━━ INFORMATION SUPPLIED
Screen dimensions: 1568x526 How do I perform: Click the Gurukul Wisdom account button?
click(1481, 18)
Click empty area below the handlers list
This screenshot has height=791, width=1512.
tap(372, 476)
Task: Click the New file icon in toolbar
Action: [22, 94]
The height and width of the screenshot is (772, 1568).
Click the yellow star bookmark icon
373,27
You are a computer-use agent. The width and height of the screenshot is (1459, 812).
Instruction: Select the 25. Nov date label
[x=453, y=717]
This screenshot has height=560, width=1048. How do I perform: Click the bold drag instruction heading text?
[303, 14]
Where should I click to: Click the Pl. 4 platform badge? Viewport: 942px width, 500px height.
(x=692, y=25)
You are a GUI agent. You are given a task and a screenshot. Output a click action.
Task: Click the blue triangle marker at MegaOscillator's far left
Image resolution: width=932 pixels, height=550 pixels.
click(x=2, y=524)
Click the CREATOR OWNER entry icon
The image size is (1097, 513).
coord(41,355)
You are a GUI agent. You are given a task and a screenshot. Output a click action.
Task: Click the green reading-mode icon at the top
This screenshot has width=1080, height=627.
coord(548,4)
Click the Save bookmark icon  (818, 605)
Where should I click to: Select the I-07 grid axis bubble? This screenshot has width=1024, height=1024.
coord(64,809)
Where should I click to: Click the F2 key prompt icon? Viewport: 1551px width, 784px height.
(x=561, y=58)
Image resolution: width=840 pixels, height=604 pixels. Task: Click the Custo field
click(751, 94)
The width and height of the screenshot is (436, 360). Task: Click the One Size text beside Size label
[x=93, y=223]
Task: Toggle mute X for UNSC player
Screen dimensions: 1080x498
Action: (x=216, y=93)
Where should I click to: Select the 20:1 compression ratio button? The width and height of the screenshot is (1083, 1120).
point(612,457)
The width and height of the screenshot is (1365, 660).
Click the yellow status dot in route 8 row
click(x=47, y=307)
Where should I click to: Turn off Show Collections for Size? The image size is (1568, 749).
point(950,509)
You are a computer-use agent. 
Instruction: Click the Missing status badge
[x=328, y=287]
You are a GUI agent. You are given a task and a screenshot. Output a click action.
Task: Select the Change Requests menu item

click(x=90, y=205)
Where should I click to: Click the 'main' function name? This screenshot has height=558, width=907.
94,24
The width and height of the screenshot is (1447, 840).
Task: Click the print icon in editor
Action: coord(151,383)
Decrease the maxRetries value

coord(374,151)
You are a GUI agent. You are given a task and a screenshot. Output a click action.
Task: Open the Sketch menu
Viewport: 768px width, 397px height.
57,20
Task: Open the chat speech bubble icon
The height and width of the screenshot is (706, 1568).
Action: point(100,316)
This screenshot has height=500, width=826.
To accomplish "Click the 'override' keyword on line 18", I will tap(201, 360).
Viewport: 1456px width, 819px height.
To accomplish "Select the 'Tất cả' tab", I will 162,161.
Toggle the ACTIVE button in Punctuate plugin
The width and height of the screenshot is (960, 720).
━━━━
EXERCISE AIM =>
In the listing above, locate the line containing "Instruction: Click the Missing status badge" and the line containing "Task: Open the Sketch menu". Extract those two lines and every line between them, exactly as written, and only those.

EXERCISE RESULT =>
Instruction: Click the Missing status badge
[x=328, y=287]
You are a GUI agent. You are given a task and a screenshot. Output a click action.
Task: Select the Change Requests menu item

click(x=90, y=205)
Where should I click to: Click the 'main' function name? This screenshot has height=558, width=907.
94,24
The width and height of the screenshot is (1447, 840).
Task: Click the print icon in editor
Action: coord(151,383)
Decrease the maxRetries value

coord(374,151)
You are a GUI agent. You are given a task and a screenshot. Output a click action.
Task: Open the Sketch menu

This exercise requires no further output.